Mais Ils ont bien vu le ressuscité par la suite ! Sans
doute ! Mais dans un premier temps, quand ils l’ont vu ils n’ont pas cru que
c’était lui. Marie Madeleine l’a pris pour le jardinier et les disciples
d’Emmaüs ne réalisèrent que c’était lui réalisent qu’après son départ quand ils
ne le voyaient plus. Bien sûr, plus tard, ils le verront tous, à l’exception de
Thomas, mais ce sera trop tard car la réalité de la résurrection s’était déjà
imposée à eux dans le non-événement qui constitue l’épisode du tombeau vide,
car la résurrection elle aussi ne se voit pas. C’est à cause de cela que les
peintres n’ont jamais pu en rendre vraiment compte.
Même une réalité aussi nécessaire à notre foi que la
résurrection ne parvient pas à nous par les sens. Cette réalité parvient à nous
par des itinéraires intérieurs qui nous bousculent. L’individu que nous sommes
n’entre pas dans le mystère de Dieu par des moyens humains, c’est Dieu qui
vient vers lui par des itinéraires divins. Cela n’est pas réservé à quelques
initiés, cela est le fait de tout un chacun. Dieu se rend disponible à tous.
Mais nous ne pourrons pas comprendre Dieu si nous occultons les manifestations
de son esprit par toutes sortes d’artifices humains qui au lieu de le révéler
risquent de lui barrer le chemin.
Nous devons prendre en compte qu’il existe en nous une
autre dimension de l’individu qui n’est pas faite de chair et de sang mais qui
est faite d’esprit et de sentiments, et c’est là que Dieu se plaît à venir
habiter. C’est au niveau de ce qui est insaisissable en nous que Dieu révèle à
chacun le mystère d’une vie qui nous dépasse et qui reste insaisissable par les
sens. Cette vie dépasse ce qui est matériel et nous révèle qu’au delà de l’être
physique que nous sommes il y a une réalité profonde que beaucoup de
soupçonnent même pas mais à qui Dieu confère une valeur d’éternité.
Jadis, dans une société aujourd’hui révolue, on disait de celui dont la vie intérieure était perceptible à l’extérieur qu’il était une belle âme. Cette réalité ne se voit pas mais elle se perçoit. Il en va de même pour la réalité de Dieu, il ne se voit pas mais il se perçoit et cette perception s’impose à nous comme une conviction. Celui qui prétend chercher Dieu et qui se plaint de ne pas le trouver se trompe car en fait Dieu est déjà installé en lui depuis longtemps et il n’attend pour se manifester que l’on se rende disponible.
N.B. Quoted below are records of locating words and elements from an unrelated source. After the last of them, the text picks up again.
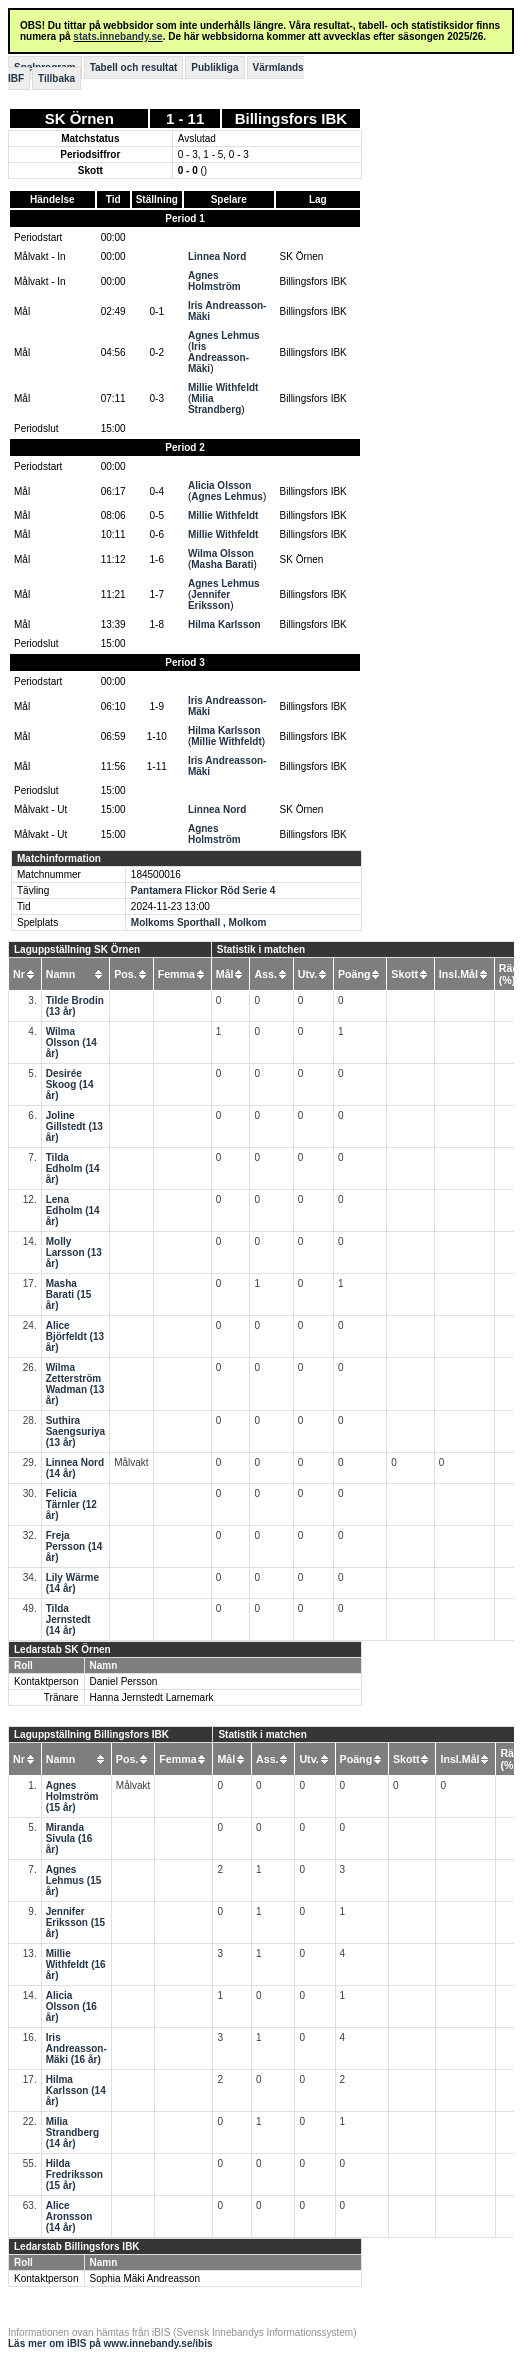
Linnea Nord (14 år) (75, 1468)
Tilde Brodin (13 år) (75, 1006)
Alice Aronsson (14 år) (69, 2216)
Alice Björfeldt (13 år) (75, 1336)
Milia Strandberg (214, 404)
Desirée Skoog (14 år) (70, 1084)
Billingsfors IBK (291, 118)
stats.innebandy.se (117, 36)
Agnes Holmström (214, 281)
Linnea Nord (217, 256)
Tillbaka (56, 78)
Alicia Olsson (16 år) (71, 2006)
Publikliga (214, 67)
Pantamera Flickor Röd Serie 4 (203, 890)
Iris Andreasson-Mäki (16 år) (76, 2048)
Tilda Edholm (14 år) (73, 1168)
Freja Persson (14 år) (74, 1546)
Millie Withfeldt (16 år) (76, 1964)
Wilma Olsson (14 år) (71, 1042)
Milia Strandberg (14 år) (72, 2132)
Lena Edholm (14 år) (73, 1210)
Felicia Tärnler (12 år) (71, 1504)
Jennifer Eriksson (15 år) (75, 1922)
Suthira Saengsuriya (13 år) (75, 1431)
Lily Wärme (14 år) (72, 1583)
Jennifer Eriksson (209, 600)
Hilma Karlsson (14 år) (76, 2090)
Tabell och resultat (134, 67)
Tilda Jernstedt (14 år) (68, 1619)
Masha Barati (222, 564)
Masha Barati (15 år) (69, 1294)
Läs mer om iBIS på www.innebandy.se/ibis (110, 2343)
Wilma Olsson (221, 553)
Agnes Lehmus (224, 335)
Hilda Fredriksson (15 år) (74, 2174)
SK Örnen (79, 118)
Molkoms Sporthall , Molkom (199, 922)
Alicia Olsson (219, 485)
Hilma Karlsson (224, 624)
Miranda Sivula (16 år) (69, 1838)
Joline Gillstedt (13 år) (74, 1126)
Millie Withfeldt (223, 387)
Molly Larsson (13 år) (74, 1252)
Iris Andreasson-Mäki (218, 357)
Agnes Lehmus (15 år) (74, 1880)
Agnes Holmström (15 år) (72, 1796)
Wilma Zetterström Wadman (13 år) (75, 1384)
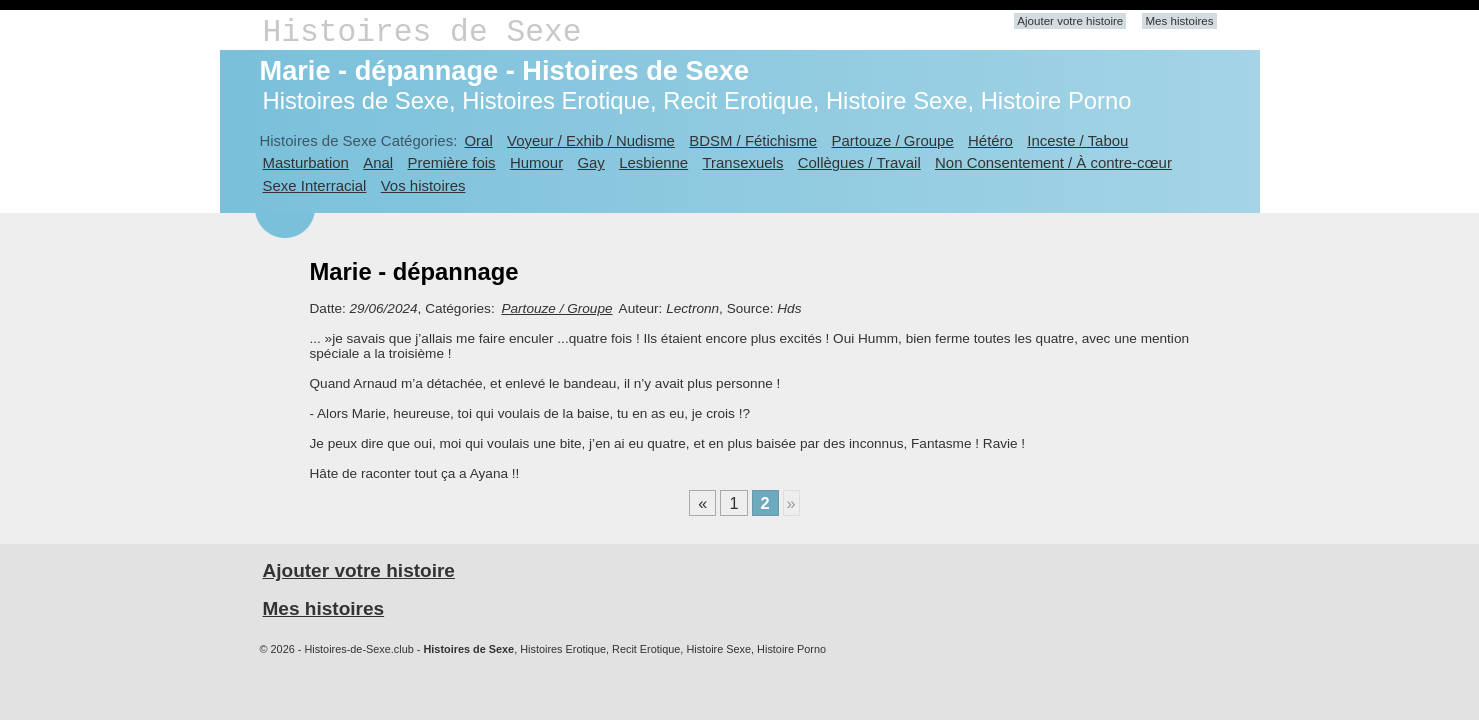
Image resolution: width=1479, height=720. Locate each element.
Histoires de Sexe (422, 32)
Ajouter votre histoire (1070, 21)
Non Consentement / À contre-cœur (1053, 162)
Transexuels (743, 162)
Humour (536, 162)
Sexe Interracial (315, 185)
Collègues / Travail (859, 162)
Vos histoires (423, 185)
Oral (478, 140)
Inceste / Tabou (1077, 140)
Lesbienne (653, 162)
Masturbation (306, 162)
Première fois (452, 162)
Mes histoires (1179, 21)
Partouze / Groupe (893, 140)
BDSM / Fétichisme (753, 140)
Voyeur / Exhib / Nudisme (591, 140)
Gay (590, 162)
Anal (378, 162)
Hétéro (990, 140)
Il attend que nous cessions de nous agiter et de
tenter de faire des expériences spirituelles pour découvrir au fond de
nous-mêmes ce Dieu qui est déjà au rendez-vous. C’est alors qu’il nous sera
possible non pas de voir Dieu mais de le percevoir. Sa Parole, sans faire
vibrer les ondes sonores deviendra clairement perceptible dans les Ecritures
qui nous parlent de lui et où les propos de Jésus prennent du sens.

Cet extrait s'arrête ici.